┌─ THE INPUT
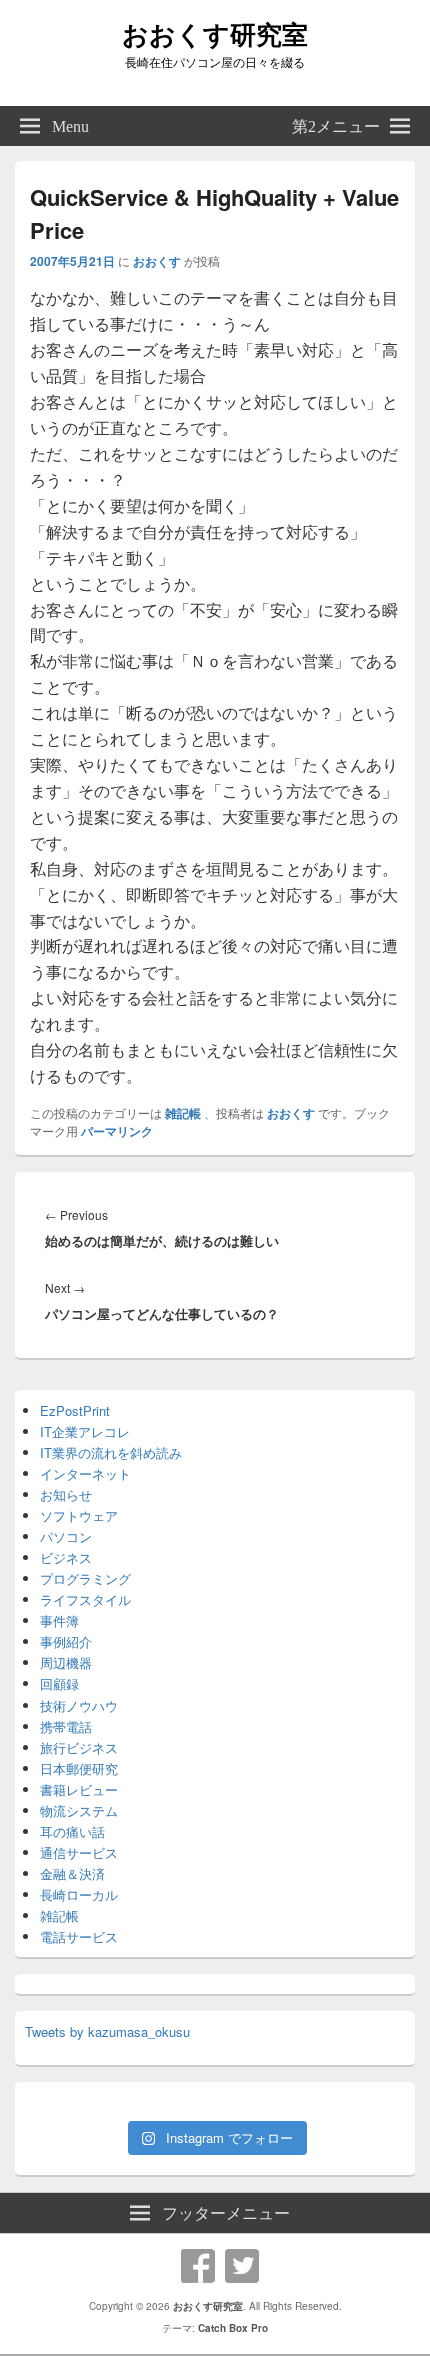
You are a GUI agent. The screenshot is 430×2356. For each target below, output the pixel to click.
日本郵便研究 (79, 1768)
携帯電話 (66, 1726)
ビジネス (66, 1557)
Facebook (198, 2266)
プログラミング (85, 1578)
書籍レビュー (79, 1789)
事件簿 (59, 1620)
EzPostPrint (75, 1410)
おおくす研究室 (215, 33)
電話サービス (79, 1936)
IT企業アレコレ (85, 1431)
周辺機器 (66, 1662)
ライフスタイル (85, 1599)
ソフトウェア (79, 1515)
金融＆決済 (72, 1873)
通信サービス (79, 1852)
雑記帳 (183, 1113)
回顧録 (59, 1683)
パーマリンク (117, 1131)
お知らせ (66, 1494)
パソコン (66, 1536)
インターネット (85, 1473)
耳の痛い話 (72, 1831)
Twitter (242, 2266)
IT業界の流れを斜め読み (111, 1452)
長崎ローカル (79, 1894)
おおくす (157, 261)
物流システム (79, 1810)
└─
**TASK TO CARRY OUT**
Copy the lines above exactly. Do not include pictures.

**TASK SOLUTION**
You are a GUI agent. The screenshot is 430×2356. For each target below, output the pixel to click.
日本郵便研究 (79, 1768)
携帯電話 (66, 1726)
ビジネス (66, 1557)
Facebook (198, 2266)
プログラミング (85, 1578)
書籍レビュー (79, 1789)
事件簿 (59, 1620)
EzPostPrint (75, 1410)
おおくす研究室 (215, 33)
電話サービス (79, 1936)
IT企業アレコレ (85, 1431)
周辺機器 (66, 1662)
ライフスタイル (85, 1599)
ソフトウェア (79, 1515)
金融＆決済 (72, 1873)
通信サービス (79, 1852)
雑記帳 (183, 1113)
回顧録 (59, 1683)
パーマリンク (117, 1131)
お知らせ (66, 1494)
パソコン (66, 1536)
インターネット (85, 1473)
耳の痛い話 (72, 1831)
Twitter (242, 2266)
IT業界の流れを斜め読み (111, 1452)
長崎ローカル (79, 1894)
おおくす (157, 261)
物流システム (79, 1810)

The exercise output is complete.